Un deuxième projet est en réflexion pour le moment, avec les mêmes acteurs, mais rien n’est encore formalisé pour le moment.
Que t’a amené ce projet, au niveau personnel ?
Cela a changé beaucoup de choses : d’une part, je connais mieux les acteurs de la première ligne, tant en Wallonie qu’à Bruxelles. J’ai aussi pu travailler en étroite collaboration avec la LUSS (Ligue des Usagers de Services de Santé) et l’asbl Aidants proches. Ces nouvelles connaissances me permettent de mieux guider mes étudiants, pour des projets de TFE par exemple.
D’autre part, ça a vraiment développé mes compétences en recherche.

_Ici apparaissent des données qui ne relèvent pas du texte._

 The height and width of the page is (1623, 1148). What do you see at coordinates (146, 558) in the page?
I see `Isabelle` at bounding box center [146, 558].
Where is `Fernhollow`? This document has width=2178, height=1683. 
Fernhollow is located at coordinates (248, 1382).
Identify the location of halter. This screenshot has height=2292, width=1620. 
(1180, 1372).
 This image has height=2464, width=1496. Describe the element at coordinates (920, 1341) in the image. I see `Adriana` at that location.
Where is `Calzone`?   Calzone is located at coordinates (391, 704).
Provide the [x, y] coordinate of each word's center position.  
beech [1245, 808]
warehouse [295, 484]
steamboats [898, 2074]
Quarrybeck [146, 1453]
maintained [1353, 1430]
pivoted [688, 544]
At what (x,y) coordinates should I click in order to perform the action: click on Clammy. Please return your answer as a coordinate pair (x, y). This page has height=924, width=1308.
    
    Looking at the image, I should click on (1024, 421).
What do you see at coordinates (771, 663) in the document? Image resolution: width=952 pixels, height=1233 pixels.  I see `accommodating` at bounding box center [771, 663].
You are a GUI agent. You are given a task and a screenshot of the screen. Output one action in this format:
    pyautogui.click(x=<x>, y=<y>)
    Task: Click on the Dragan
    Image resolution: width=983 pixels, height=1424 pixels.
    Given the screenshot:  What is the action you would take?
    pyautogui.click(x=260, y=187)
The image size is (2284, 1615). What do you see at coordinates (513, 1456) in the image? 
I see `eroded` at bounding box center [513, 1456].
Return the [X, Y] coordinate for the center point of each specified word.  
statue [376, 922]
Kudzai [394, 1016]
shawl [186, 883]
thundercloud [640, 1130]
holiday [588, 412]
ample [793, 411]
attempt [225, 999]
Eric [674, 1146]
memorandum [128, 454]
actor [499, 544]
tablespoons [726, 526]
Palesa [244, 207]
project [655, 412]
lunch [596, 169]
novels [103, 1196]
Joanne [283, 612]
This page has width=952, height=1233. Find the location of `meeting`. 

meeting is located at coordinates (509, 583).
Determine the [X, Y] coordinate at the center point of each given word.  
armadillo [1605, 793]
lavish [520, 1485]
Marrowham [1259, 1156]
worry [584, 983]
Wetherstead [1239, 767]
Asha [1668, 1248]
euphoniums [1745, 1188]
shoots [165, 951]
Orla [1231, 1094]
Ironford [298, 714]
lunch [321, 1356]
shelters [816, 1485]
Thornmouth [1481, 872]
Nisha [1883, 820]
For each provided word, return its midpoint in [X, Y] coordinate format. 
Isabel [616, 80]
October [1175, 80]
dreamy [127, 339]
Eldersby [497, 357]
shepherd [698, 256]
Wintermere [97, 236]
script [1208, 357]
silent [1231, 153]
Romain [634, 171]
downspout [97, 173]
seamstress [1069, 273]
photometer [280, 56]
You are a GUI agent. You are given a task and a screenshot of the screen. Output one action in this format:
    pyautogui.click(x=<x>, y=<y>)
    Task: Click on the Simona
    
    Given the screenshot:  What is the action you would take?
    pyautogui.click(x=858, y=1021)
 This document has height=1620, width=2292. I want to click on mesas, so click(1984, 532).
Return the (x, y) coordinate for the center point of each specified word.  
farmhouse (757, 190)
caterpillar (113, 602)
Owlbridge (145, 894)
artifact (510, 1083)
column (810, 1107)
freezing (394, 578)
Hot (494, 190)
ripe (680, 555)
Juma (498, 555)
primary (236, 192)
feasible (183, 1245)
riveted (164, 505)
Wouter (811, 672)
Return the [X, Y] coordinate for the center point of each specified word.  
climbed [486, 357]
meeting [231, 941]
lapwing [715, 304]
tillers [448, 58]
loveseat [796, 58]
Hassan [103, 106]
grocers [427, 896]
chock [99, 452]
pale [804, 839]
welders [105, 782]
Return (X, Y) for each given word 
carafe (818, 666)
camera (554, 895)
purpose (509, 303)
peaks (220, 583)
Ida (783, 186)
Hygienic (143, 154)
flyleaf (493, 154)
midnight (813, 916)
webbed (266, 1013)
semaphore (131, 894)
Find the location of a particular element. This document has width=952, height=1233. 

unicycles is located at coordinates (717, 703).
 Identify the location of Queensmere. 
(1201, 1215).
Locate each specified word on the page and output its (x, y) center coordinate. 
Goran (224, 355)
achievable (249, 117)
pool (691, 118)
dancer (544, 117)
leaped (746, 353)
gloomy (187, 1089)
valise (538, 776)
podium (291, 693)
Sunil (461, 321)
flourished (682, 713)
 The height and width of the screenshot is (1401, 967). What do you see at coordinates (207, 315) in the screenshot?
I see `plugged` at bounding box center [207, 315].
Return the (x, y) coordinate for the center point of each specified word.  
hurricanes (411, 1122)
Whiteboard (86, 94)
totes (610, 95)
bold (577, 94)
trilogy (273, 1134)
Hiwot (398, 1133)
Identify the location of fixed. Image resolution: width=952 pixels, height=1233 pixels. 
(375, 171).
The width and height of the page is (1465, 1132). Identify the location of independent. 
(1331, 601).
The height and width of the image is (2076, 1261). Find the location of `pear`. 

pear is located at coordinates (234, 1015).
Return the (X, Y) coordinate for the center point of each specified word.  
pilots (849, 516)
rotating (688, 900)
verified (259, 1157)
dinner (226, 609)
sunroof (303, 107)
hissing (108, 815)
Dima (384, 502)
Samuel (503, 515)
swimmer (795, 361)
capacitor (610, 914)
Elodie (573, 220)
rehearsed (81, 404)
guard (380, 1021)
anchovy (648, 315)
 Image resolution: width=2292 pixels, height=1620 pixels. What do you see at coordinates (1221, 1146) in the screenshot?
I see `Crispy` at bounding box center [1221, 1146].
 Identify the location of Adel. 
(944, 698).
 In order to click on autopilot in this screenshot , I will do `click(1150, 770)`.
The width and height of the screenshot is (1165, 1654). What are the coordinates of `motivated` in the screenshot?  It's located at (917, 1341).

Cela m’a permis d’appliquer mes connaissances théoriques. Je suis maintenant doctorante et je prépare une thèse sur le soutien au domicile de la personne âgée pré-fragile. J’y détaille ce qu’on peut mettre en œuvre pour dépister les prémices de l’installation de la fragilité pour pouvoir la prévenir et y remédier le plus vite possible.
Ma participation à Be.Hive a aussi un peu démystifié la recherche auprès de mes collègues. Beaucoup (et j’en faisais partie) se disaient que le doctorat n’était pas fait pour eux et que la recherche en ergothérapie se faisait surtout dans les pays anglo-saxons, mais au final, on voit bien que cela peut se faire chez nous aussi.